If there weren’t such a cost differential between "doing it" and "not doing it," I suggest, maybe this kind of crap wouldn’t happen. Why is it so expensive? "It only costs a circuit board to store a gigabyte of information. But to have a junior attorney review it can cost $30,000...that’s where the whole problem is," says Johannes from ZyLAB. "This is one of the many reasons that technology is absolutely essential...not only to do reviews of very large volumes, but also to do it right. One of the big problems with manual review is that it will not be consistent. With a large review team, say 50 people, each person will have different interpretations. They will also have a different opinion on Monday morning from Friday afternoon. Consistency is something you can never reach with human beings, and that’s why search and categorization is so important. Only with information access technology can you remove duplicates, find near-duplicates and have almost 100% recall," Johannes insists. "There was a study in the ’80s. They asked a group of lawyers to review a collection of documents until they found 75% of the related documents. They spent a week, and thought they had done so. But theyonly found 20%. That’s why technology is absolutely essential in winning a case, and avoiding high costs during discovery."
Craig Carpenter agrees that technology is the main hinge-point for anyone facing a major e-discovery action, in terms of cost saving. "Conceptual search—where documents may or may not contain keywords, but have analogous wording and meaning—is particularly compelling in the discovery landscape. From a smoking gun aspect, that allows you early-case assessment right out of the gate.
"And autocategorization," he continues, "is another key technology. Instead of going through an entire collection of documents for ‘responsiveness,’ then another pass for ‘privilege,’ and a third pass for ‘relationship to issue,’ autocategorization allows you to review a small sample set of documents, code them appropriately and then essentially press a button and ALL documents, regardless of the size of the corpus, will be similarly coded."
Search is a key factor in managing ESI in a litigation, agrees Michele Lange from Kroll Ontrack, but warns that "we’re still a fragmented marketplace when it comes to moving content from a document management system all the way through to litigation...no one has put all that together," she says. "There are still a lot of hand-offs; there are still gaps between service providers and between technology platforms. We’re years away from a seamless process."

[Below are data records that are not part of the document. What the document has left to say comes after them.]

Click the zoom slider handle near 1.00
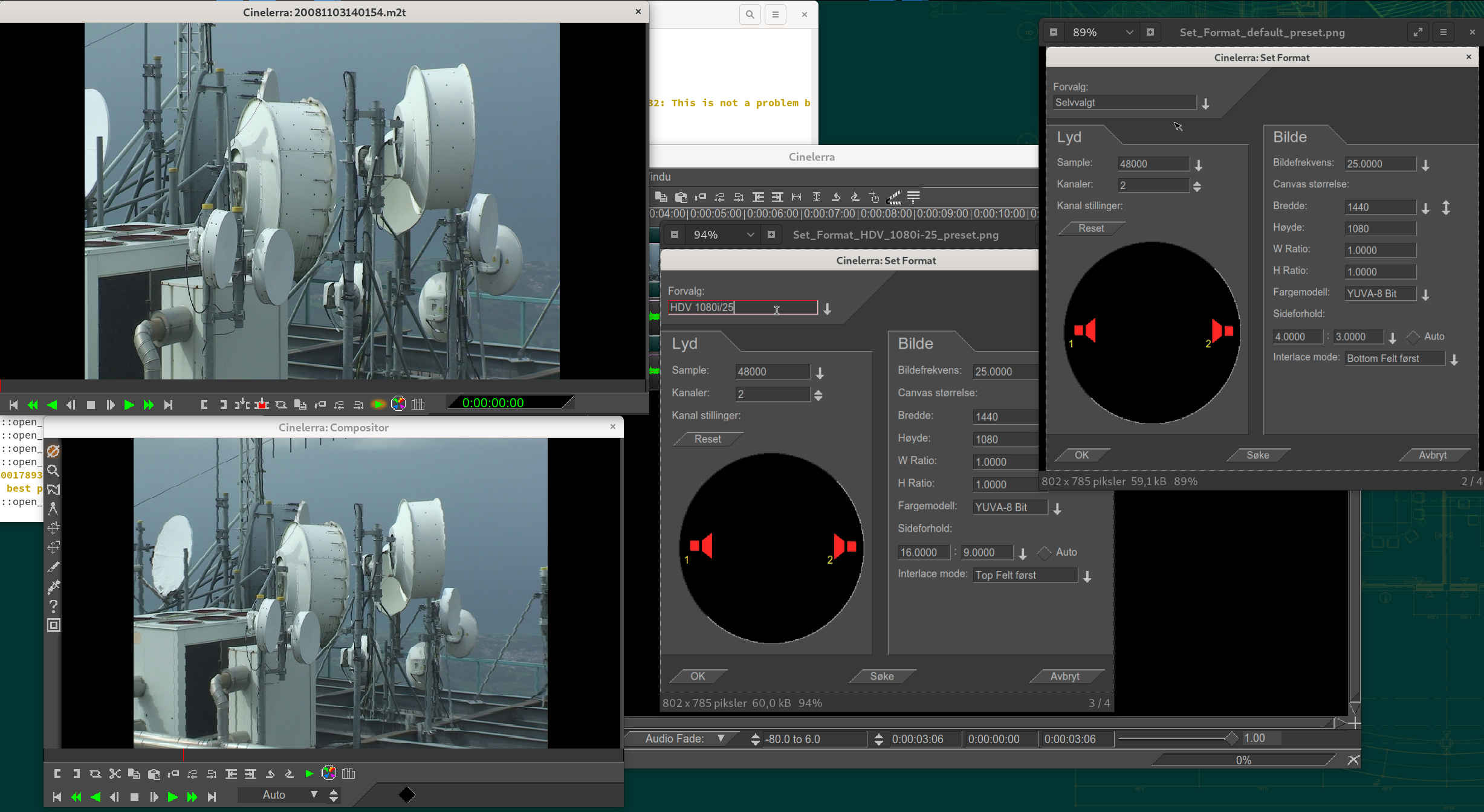coord(1231,738)
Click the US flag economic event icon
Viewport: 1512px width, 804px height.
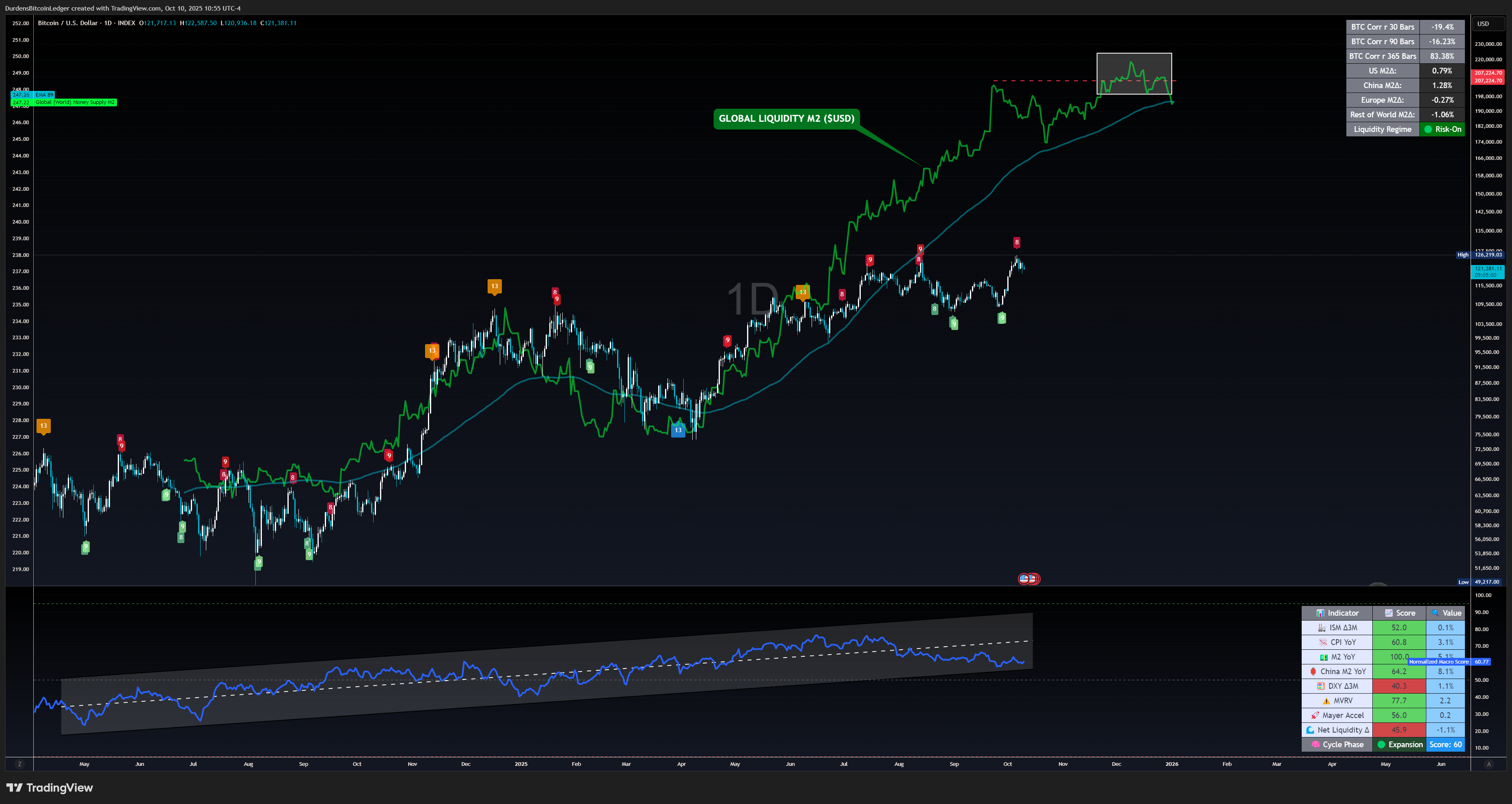click(1024, 579)
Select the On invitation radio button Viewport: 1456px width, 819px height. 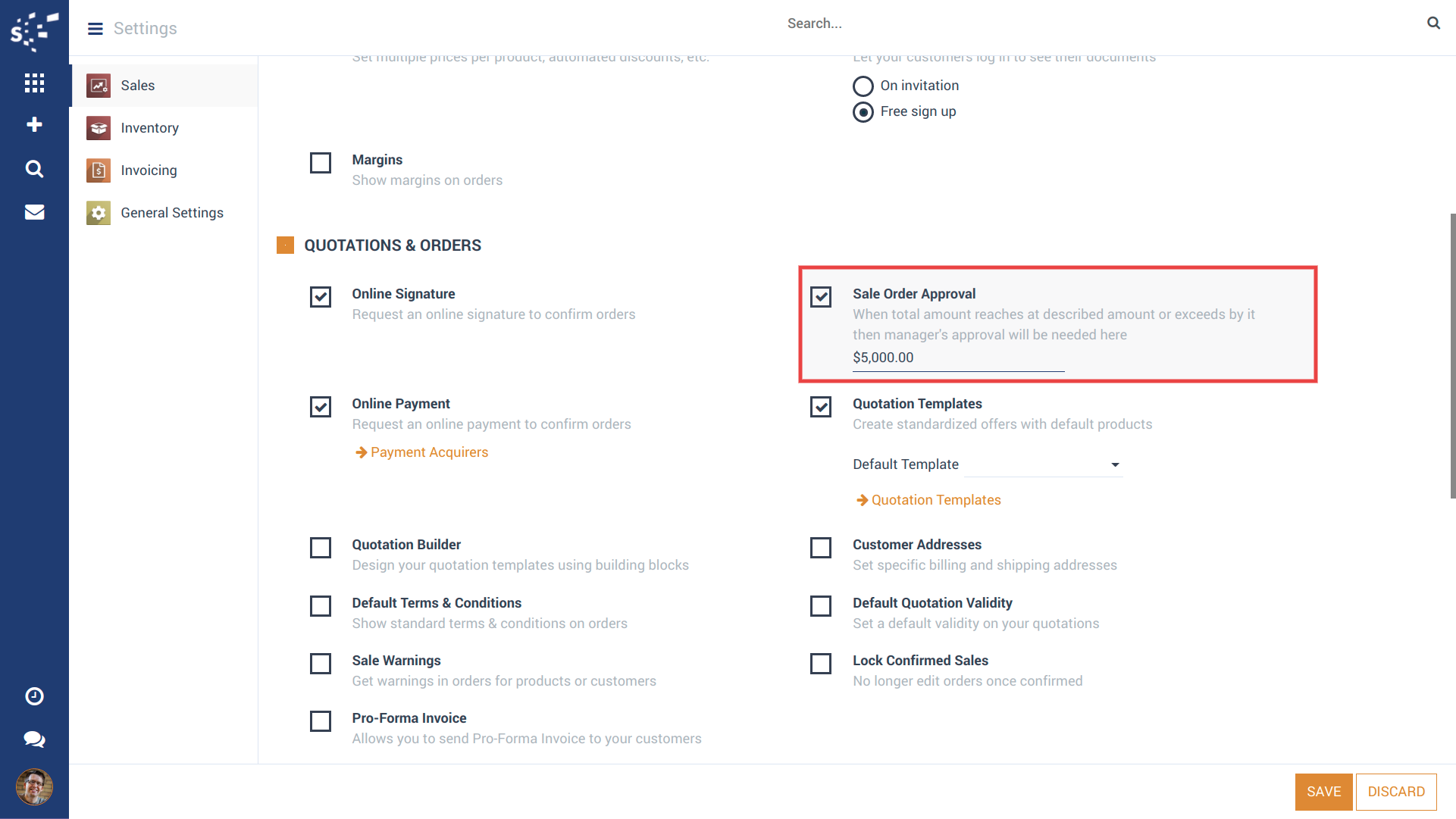coord(863,86)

I had to ask, since ESI is the key arms dealer to the smoking-gun arsenals of the world, whether the "traditional" search or document management vendors have a shot at taking over the market from the litigation support or case management vendors that most lawyers have become accustomed to working with? "Search companies can provide access to information, but as a lawyer, I have to certify that I have everything, and am in 100% compliance with this obligation. And sometimes that means looking outside the document management system. As a lawyer, I’m on the line for sanctions; I’m not putting my name on a piece of paper unless I’m 100% sure that everything related to this case is in place," Michele answers. "A document management system is only as good as what’s been put into it. Some might be good, some might not be; until you get into the nitty-gritty, you just don’t know."